From 1956 onwards, Silver recorded exclusively for Blue Note, eventually becoming close to label boss Alfred Lion, who allowed him greater input on aspects of album production than was usual at the time. During his years with Blue Note, Silver helped to create the rhythmically forceful branch of jazz known as "hard bop", which combined elements of rhythm-and-blues and gospel music with jazz. Gospel elements are particularly prominent on one of his biggest hits, "The Preacher", which Lion thought corny, but which Silver persuaded him to record.
While Silver's compositions at this time featured surprising tempo shifts and a range of melodic ideas, they caught the attention of a wide audience. His own piano playing easily shifted from aggressively percussive to lushly romantic within just a few bars. At the same time, his sharp use of repetition was funky even before that word could be used in polite company. Along with Silver's own work, his bands often featured such rising jazz stars as saxophonists Junior Cook and Hank Mobley, trumpeter Blue Mitchell, and drummer Louis Hayes. Silver's key albums from this period include Horace Silver Trio (1953), Horace Silver and the Jazz Messengers (1955), 6 Pieces of Silver (1956) and Blowin' the Blues Away (1959), which includes his famous "Sister Sadie". He also combined jazz with a sassy take on pop through the 1961 hit "Filthy McNasty".
Silver tended not to play up that he was proficient in Portuguese, nor draw directly on his rich Lusophone musical upbringing. His 1965 hit, "Cape Verdean Blues", is the only clear rhythmic reference to his childhood home where his father and friends jammed, with traditional Capeverdean morna and coladeira as the main fare. In the interview for the liner notes to 1964's Song for My Father (Cantiga Para Meu Pai), however, Silver remarked of the title track, "This tune is an original of mine, but it has a flavor of it that makes me think of my childhood days. Some of the family, including my father and my uncle, used to have musical parties with three or four stringed instruments; my father played violin and guitar. Those were happy, informal sessions." Silver melded additional Lusophone influences into his music directly after his February 1964 tour of Brazil. Referring to "Song for My Father", Silver said, "I was very much impressed by the authentic bossa nova beat. Not just the monotonous tick-tick-tick, tick-tick, the way it's usually done, but the real bossa nova feeling, which I've tried to incorporate into this number."

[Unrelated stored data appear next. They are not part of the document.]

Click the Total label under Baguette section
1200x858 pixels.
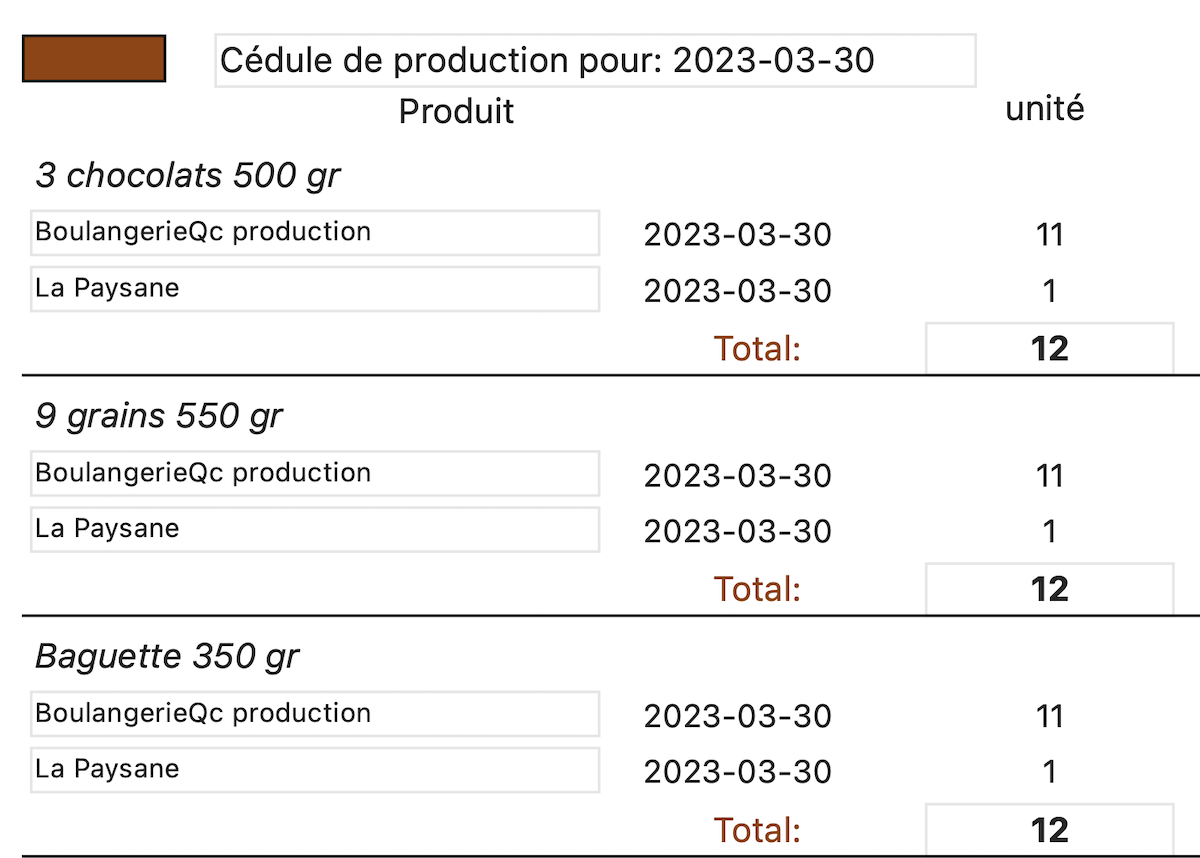tap(757, 830)
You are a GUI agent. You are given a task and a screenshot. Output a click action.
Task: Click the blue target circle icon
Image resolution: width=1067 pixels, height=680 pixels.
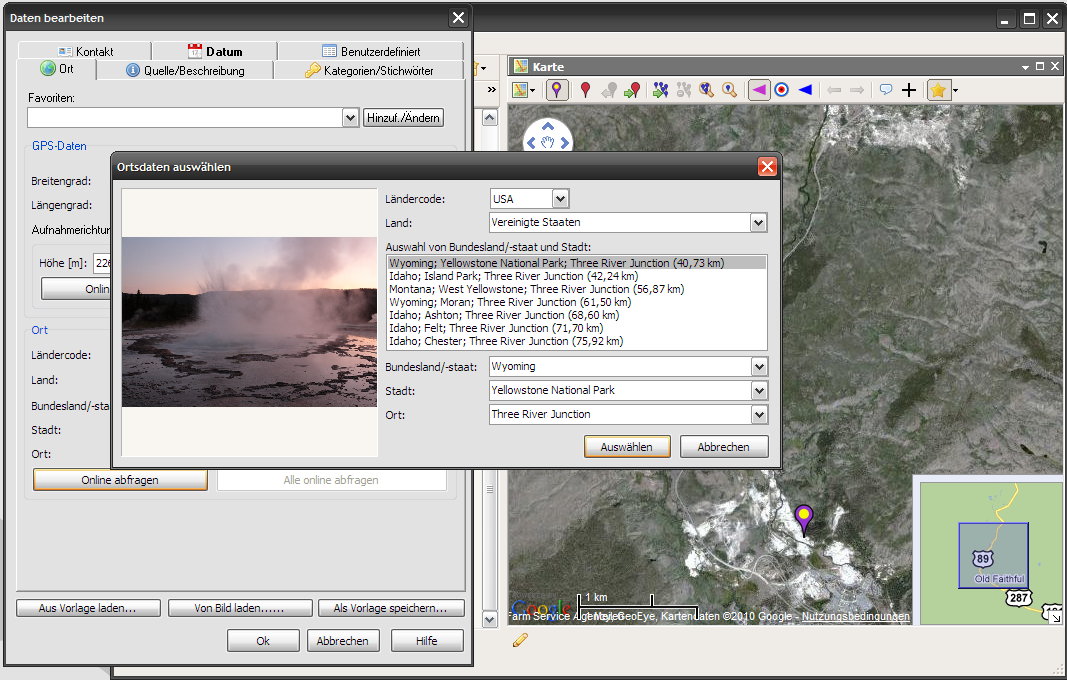pyautogui.click(x=782, y=90)
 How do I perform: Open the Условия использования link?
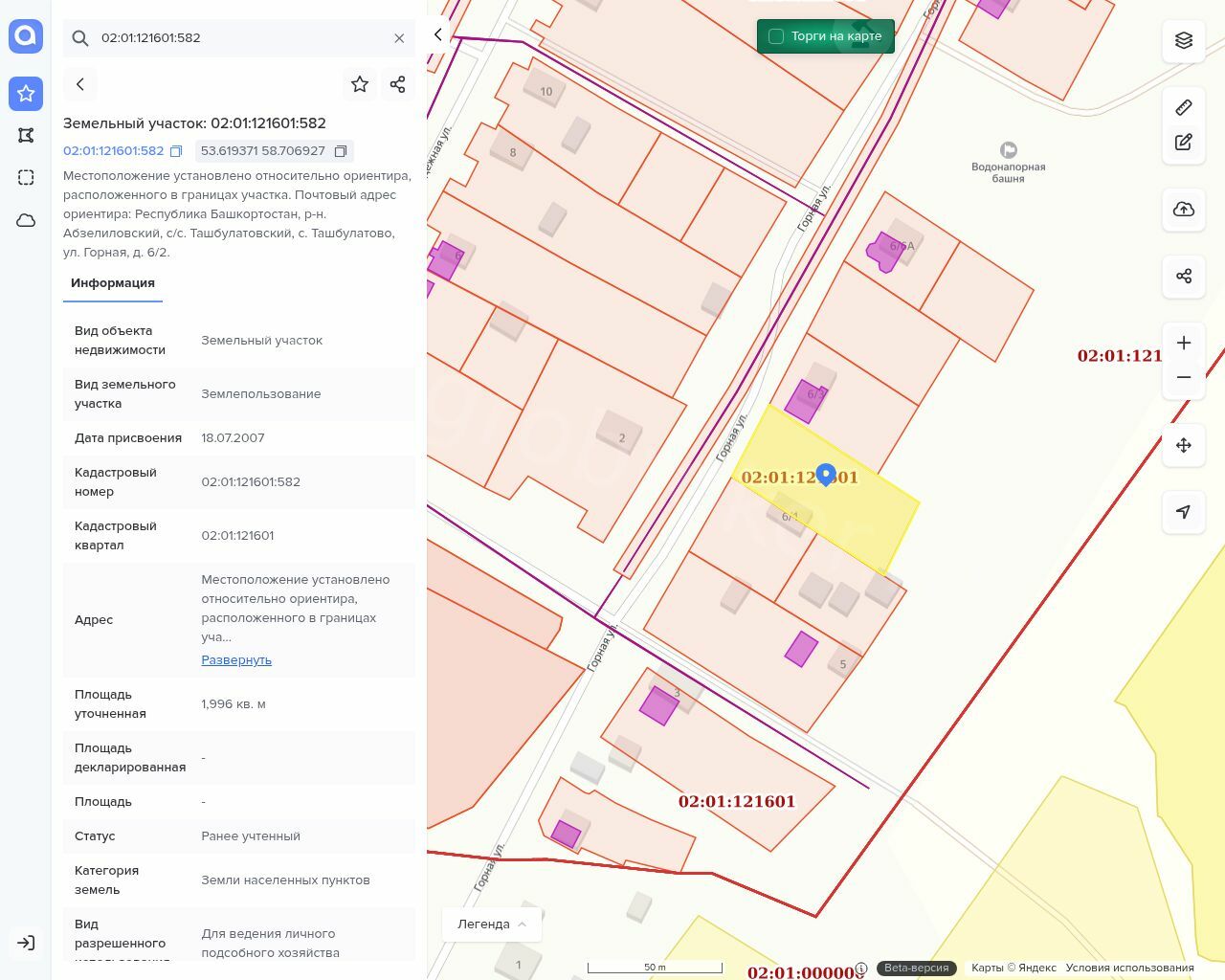(1129, 968)
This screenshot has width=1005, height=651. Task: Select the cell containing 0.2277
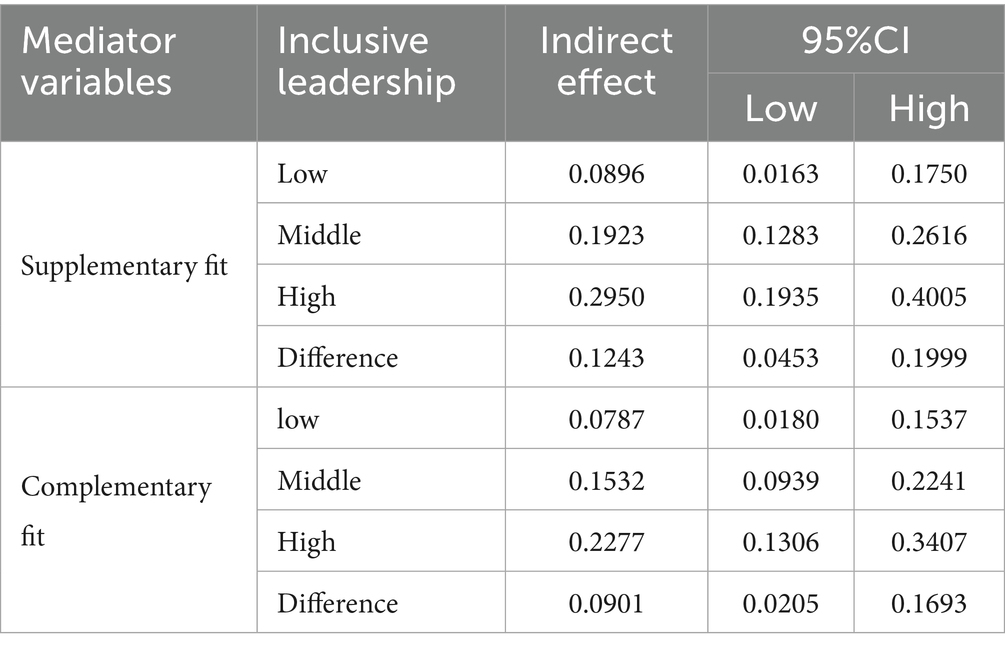[606, 541]
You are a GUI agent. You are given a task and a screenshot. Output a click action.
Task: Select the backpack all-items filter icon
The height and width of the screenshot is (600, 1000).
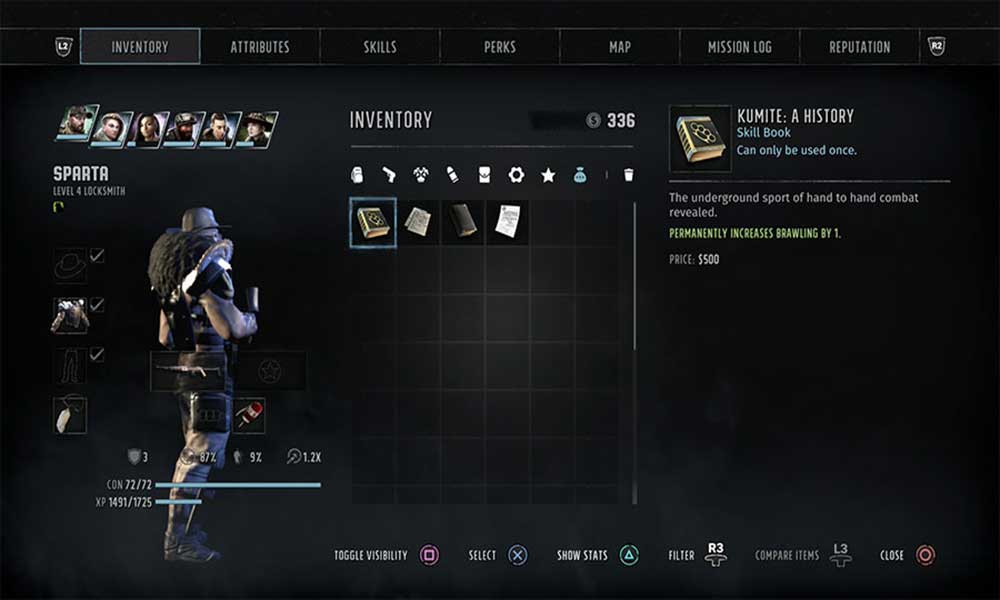pos(357,175)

His early influences included the styles of boogie-woogie and the blues. It includes but is not limited to Art Tatum, Teddy Wilson, Nat “King” Cole, and Thelonious Monk. He liked to quote other musicians within his own work and would often recreate famous solos in his original pieces as something of a tribute to the greats who influenced him.
During Silver's time with Blakey he rarely recorded as a leader, but after splitting with him in 1956, formed his own hard bop quintet at first featuring the same line-up as Blakey's Jazz Messengers with 18-year-old Louis Hayes replacing Blakey. The quintet's more enduring line-up featured Mitchell and Cook.
In 1963 Silver created a new group featuring Joe Henderson on tenor saxophone and Carmell Jones on trumpet; this quintet recorded most of Silver's best-known album Song for My Father. When Jones left to settle in Europe, the trumpet chair was filled by a young Woody Shaw and Tyrone Washington replaced Henderson.
Silver's compositions, catchy and very strong harmonically, gained popularity while his band gradually switched to funk and soul. This change of style was not readily accepted by many long-time fans. The quality of several albums of this era, such as The United States of Mind (on which Silver himself provided vocals on several tracks), is to this day contested by fans of the genre. Silver's spirituality displayed on these albums also has a mixed reputation. Silver was the last musician to be signed to Blue Note in the 1970s before it went into temporary hiatus. In 1981 he formed his own short-lived labels, Silveto and Emerald.
After Silver's long tenure with Blue Note ended, he continued to create vital music. The 1985 album Continuity of Spirit (Silveto) features his unique orchestral collaborations. In the 1990s, he directly answered the urban popular music that had been largely built from his influence on It's Got To Be Funky (Columbia, 1993). Now living surrounded by a devoted family in California, Silver has received much of the recognition due a venerable jazz icon. In 2005, the National Academy of Recording Arts and Sciences (NARAS) gave him its President's Merit Award. The SFJazz Collective focused on Silver's music for their 2010 season.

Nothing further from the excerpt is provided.